**Given problem:** Gather every line in the entries below that contains the word "Click".

**Data for this task:**
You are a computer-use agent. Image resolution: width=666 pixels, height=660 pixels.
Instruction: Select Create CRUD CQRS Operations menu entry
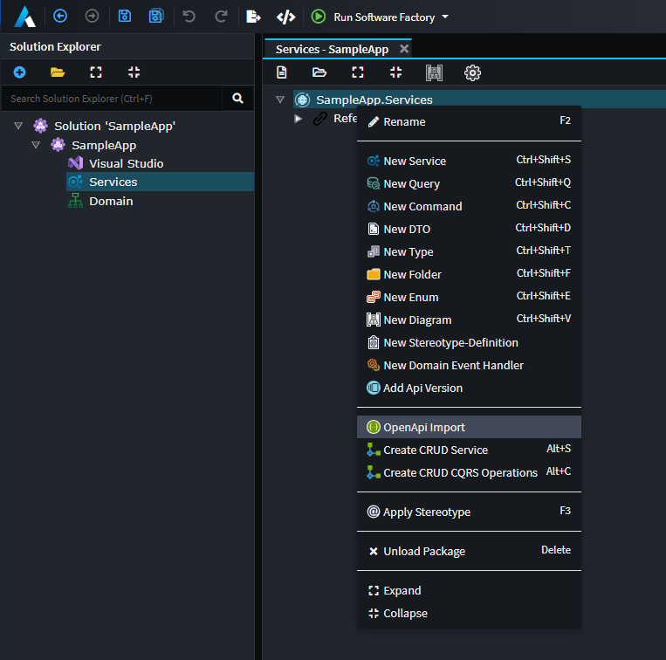[460, 472]
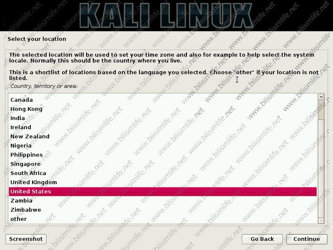Image resolution: width=333 pixels, height=250 pixels.
Task: Click the scrollbar down arrow
Action: point(321,220)
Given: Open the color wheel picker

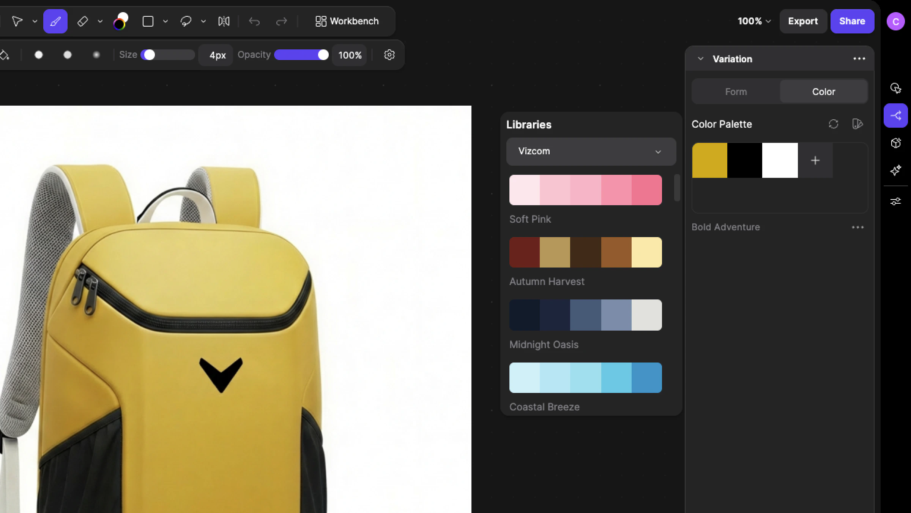Looking at the screenshot, I should (x=120, y=21).
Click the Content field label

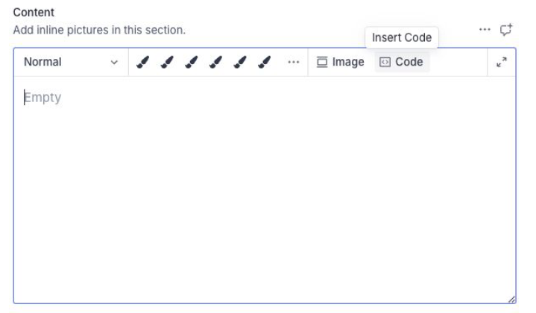(x=34, y=13)
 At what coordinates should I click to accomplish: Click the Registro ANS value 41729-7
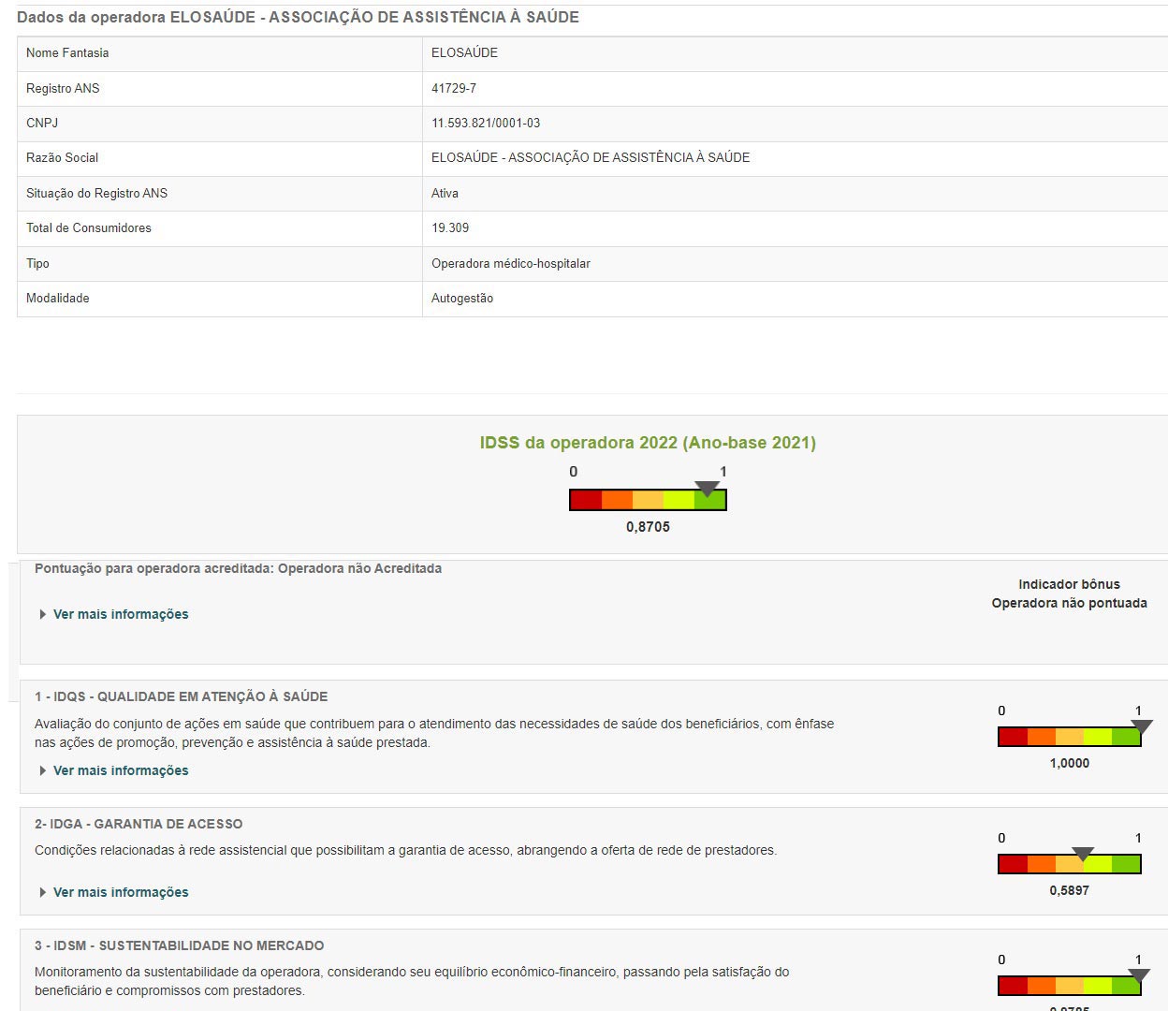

**Task response:**
Task: Click the scrollbar down arrow
Click the Content field label
 At what coordinates should I click to accomplish: Click the Registro ANS value 41729-7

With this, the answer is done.